= Source records =

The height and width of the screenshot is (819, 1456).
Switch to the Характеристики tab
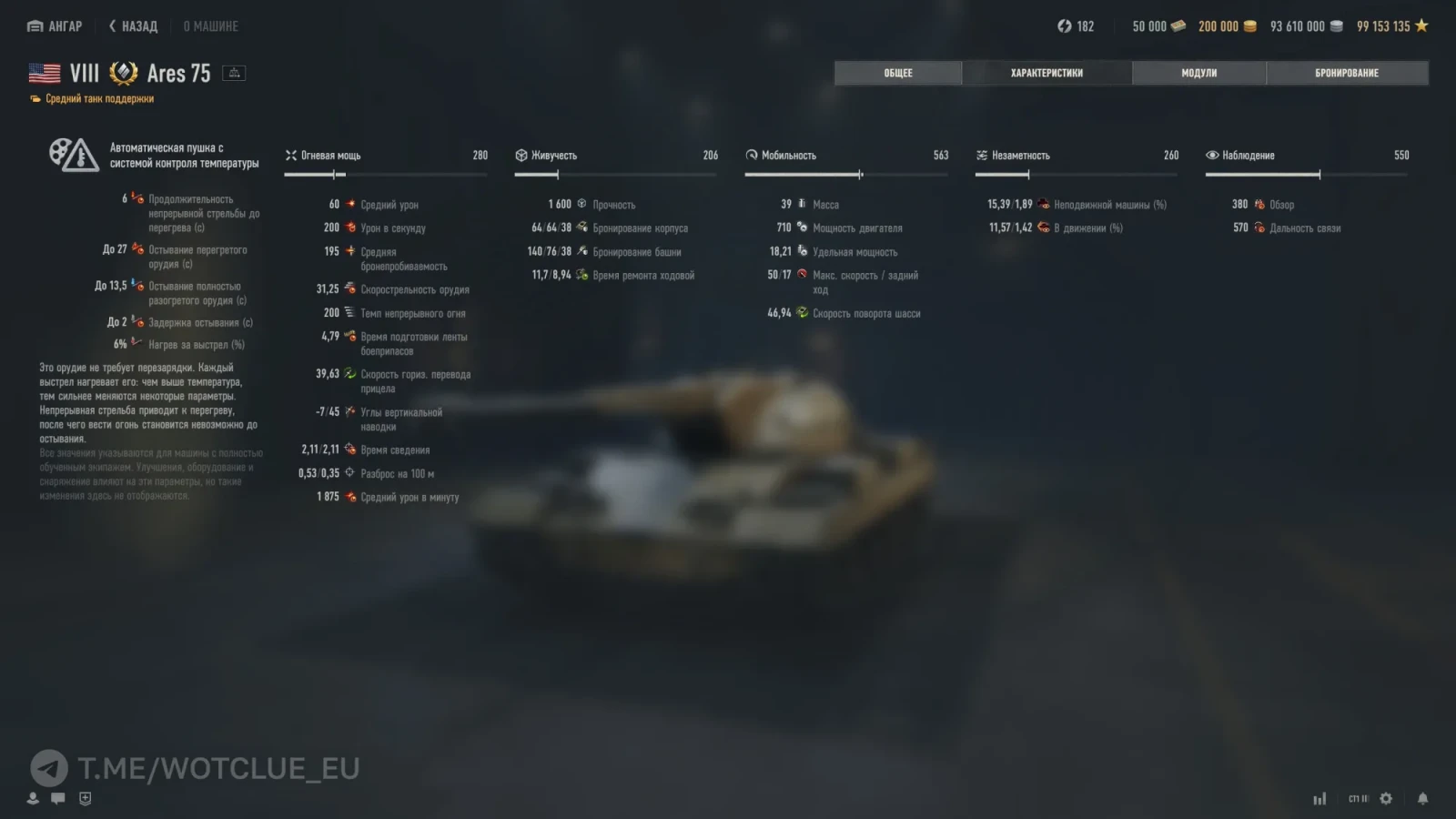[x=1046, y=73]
* * *
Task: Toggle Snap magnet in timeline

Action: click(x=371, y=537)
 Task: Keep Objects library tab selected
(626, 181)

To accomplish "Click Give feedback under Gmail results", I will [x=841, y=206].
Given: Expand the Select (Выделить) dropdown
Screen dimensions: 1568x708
--
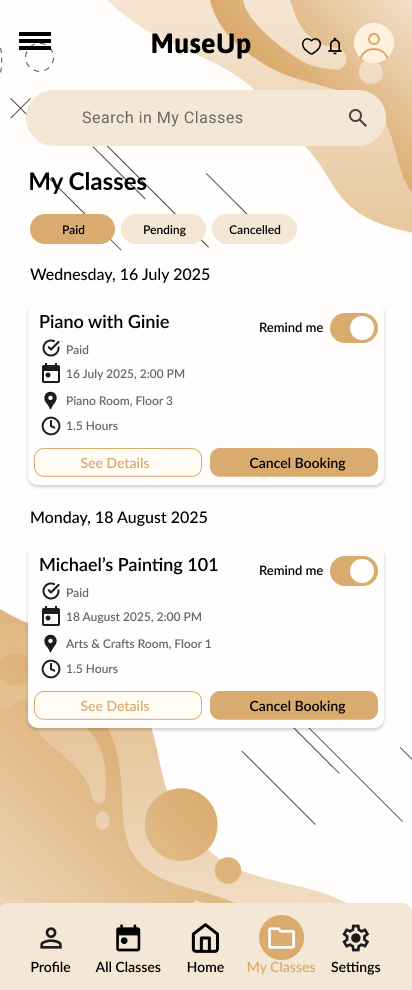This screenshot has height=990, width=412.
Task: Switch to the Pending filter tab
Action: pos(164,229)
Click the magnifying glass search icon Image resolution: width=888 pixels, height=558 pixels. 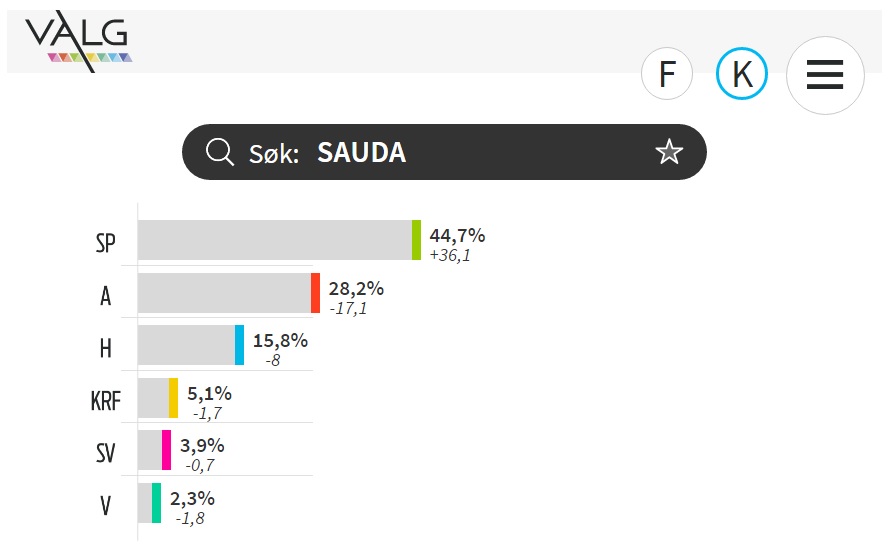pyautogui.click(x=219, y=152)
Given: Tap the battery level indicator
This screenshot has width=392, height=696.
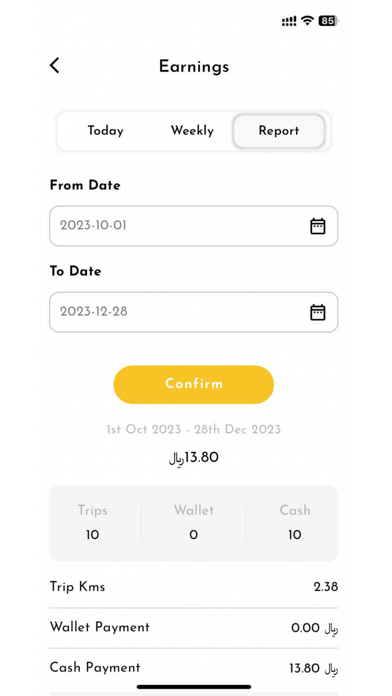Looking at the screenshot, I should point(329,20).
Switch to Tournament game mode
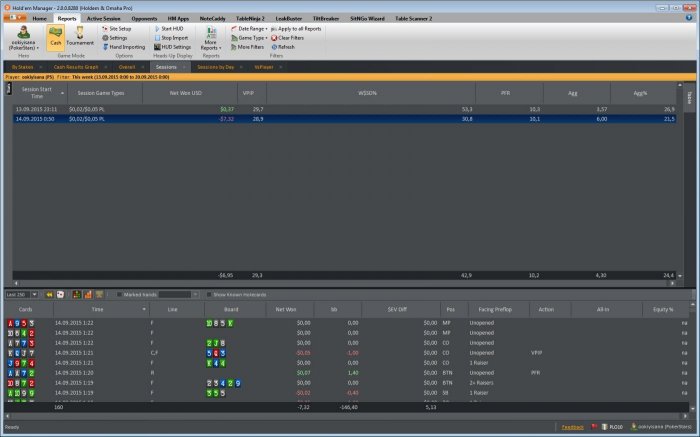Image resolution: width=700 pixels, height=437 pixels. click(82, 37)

= Task item =
Out of the data above, transcribe exactly and only the lines starting with the line that has "Task: Toggle Snap magnet in timeline" and going on through the line that has "Screen dimensions: 1568x708", both included.

= Answer space =
Task: Toggle Snap magnet in timeline

Action: click(x=371, y=537)
 Task: Keep Objects library tab selected
(626, 181)

To accomplish "Click Give feedback under Gmail results", I will [x=841, y=206].
Given: Expand the Select (Выделить) dropdown
Screen dimensions: 1568x708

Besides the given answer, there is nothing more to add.